**Exercise aim:** In the copy, include no pictures. Reproduce the rest of the entries exactly.

Records excerpted from a collection
*** Begin section ***
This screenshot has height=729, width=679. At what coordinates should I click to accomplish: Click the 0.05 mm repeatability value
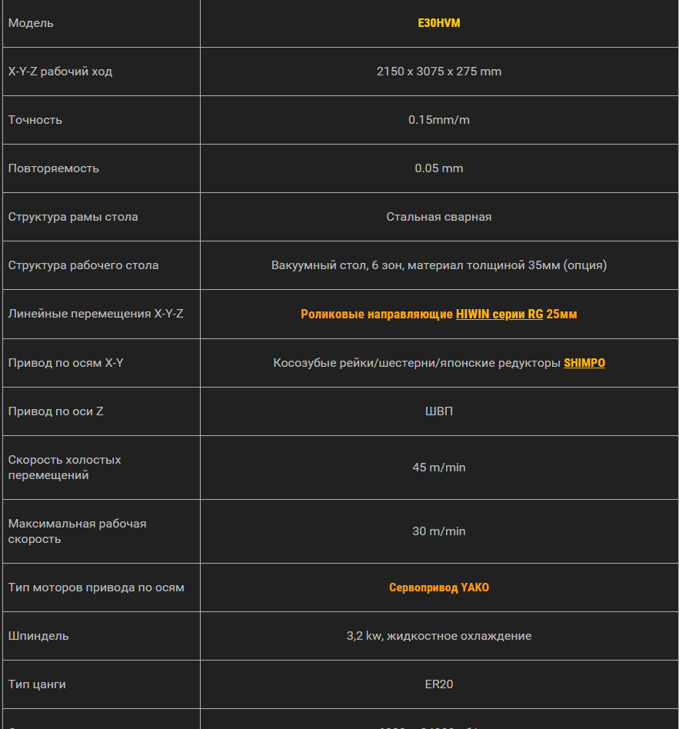[439, 168]
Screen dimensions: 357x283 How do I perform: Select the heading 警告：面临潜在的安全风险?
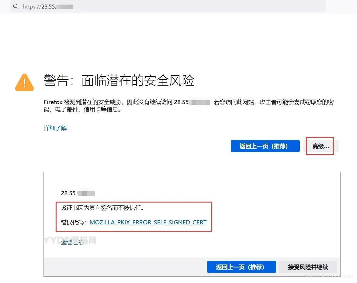(119, 80)
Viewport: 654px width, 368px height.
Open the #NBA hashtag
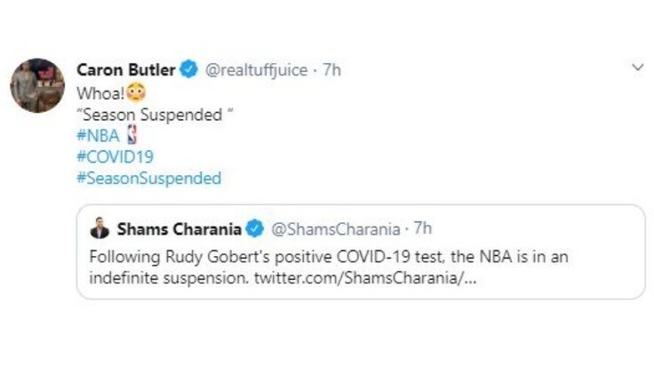(98, 136)
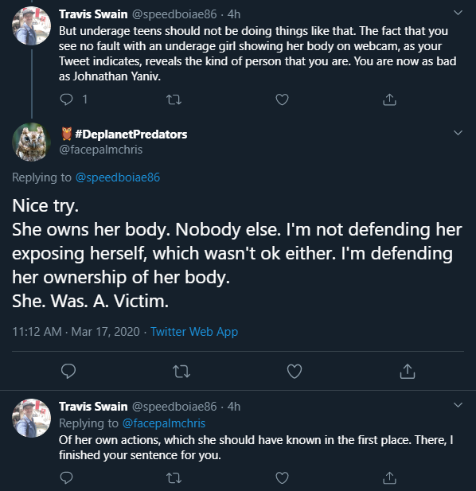Reply to the #DeplanetPredators main tweet

pyautogui.click(x=68, y=372)
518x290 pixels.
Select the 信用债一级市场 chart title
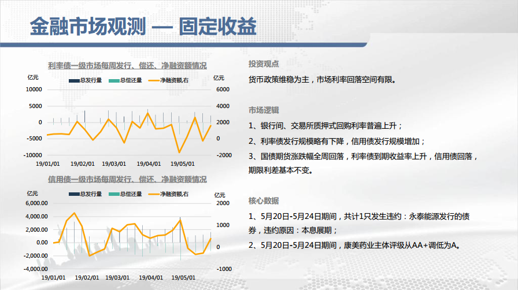[x=127, y=180]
*** End section ***
**Solution to this exercise:**
This screenshot has height=729, width=679. At what coordinates should I click to accomplish: Click the 0.05 mm repeatability value
[439, 168]
Screen dimensions: 357x283 How do I perform: Select the heading 警告：面临潜在的安全风险?
(119, 80)
Viewport: 654px width, 368px height.
Open the #NBA hashtag
(98, 136)
Reply to the #DeplanetPredators main tweet

pyautogui.click(x=68, y=372)
518x290 pixels.
Select the 信用债一级市场 chart title
[x=127, y=180]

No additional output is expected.